* _About this exercise_: An exact transcript is needed of the material below, beginning at the line that contains "Tick checkbox for 发现怪物奖励 mail" and continuing through its last line; nothing else should appear.

* _Exercise data_:

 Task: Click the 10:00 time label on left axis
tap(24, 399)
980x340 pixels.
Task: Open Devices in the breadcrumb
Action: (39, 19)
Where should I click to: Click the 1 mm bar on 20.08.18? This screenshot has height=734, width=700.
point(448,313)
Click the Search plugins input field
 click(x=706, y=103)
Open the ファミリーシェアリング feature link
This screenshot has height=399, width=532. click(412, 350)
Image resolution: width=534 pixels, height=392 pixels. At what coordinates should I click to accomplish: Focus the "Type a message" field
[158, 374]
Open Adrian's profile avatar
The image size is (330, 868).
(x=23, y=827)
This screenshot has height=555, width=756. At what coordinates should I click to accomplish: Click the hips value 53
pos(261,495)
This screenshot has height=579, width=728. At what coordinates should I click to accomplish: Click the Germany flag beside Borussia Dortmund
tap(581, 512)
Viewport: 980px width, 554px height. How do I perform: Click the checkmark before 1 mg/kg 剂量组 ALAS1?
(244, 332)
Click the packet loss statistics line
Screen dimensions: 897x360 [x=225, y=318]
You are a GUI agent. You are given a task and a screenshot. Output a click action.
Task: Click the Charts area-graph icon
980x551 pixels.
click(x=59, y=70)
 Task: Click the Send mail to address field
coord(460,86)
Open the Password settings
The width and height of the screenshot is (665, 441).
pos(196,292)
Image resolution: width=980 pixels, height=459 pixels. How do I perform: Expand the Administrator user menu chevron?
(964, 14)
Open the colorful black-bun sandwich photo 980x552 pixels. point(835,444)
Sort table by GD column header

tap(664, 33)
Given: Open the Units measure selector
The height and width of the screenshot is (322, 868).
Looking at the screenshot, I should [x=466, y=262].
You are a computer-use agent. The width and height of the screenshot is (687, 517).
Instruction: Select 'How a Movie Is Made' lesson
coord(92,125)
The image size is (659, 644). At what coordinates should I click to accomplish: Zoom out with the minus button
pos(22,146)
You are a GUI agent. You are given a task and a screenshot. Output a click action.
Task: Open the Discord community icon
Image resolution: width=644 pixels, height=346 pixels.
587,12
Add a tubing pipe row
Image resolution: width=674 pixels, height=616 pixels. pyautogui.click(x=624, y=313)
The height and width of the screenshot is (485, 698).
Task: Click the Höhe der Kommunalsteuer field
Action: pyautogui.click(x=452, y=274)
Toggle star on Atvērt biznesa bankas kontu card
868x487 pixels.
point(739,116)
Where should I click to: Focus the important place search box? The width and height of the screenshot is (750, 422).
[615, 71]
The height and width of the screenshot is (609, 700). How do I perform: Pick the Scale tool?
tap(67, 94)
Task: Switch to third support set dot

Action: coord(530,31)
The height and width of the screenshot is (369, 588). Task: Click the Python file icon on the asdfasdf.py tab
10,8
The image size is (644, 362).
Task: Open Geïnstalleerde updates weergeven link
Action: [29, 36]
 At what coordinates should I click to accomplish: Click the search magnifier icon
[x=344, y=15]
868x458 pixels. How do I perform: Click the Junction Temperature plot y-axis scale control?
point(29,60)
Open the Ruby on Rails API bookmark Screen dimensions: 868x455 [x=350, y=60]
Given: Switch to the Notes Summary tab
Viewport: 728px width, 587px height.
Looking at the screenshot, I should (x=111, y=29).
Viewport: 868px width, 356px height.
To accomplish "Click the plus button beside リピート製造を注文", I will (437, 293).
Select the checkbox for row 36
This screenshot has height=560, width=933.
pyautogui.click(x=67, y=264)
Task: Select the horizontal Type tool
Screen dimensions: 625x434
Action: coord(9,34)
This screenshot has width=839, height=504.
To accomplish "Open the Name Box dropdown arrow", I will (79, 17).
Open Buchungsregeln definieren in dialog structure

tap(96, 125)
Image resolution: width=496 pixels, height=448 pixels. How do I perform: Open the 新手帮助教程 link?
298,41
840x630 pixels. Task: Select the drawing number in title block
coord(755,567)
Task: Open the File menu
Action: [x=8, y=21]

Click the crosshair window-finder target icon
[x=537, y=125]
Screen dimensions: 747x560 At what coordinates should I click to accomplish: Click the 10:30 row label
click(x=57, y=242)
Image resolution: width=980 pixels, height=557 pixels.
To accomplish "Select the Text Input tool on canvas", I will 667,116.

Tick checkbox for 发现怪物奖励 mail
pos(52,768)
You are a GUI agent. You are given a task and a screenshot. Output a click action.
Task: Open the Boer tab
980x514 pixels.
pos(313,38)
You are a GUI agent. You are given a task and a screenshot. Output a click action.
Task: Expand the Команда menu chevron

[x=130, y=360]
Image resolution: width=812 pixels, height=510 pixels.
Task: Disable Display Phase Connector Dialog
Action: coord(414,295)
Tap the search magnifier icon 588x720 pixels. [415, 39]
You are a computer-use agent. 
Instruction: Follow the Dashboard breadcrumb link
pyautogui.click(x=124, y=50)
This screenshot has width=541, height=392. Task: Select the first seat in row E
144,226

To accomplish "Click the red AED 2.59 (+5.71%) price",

* _Answer_:
Tick checkbox for 发现怪物奖励 mail
pos(52,768)
You are a GUI agent. You are given a task and a screenshot. Output a click action.
Task: Open the Boer tab
980x514 pixels.
pos(313,38)
You are a GUI agent. You are given a task and a screenshot. Output a click action.
Task: Expand the Команда menu chevron

[x=130, y=360]
Image resolution: width=812 pixels, height=510 pixels.
Task: Disable Display Phase Connector Dialog
Action: coord(414,295)
Tap the search magnifier icon 588x720 pixels. [415, 39]
You are a computer-use agent. 
Instruction: Follow the Dashboard breadcrumb link
pyautogui.click(x=124, y=50)
This screenshot has width=541, height=392. Task: Select the first seat in row E
144,226

To accomplish "Click the red AED 2.59 (+5.71%) price",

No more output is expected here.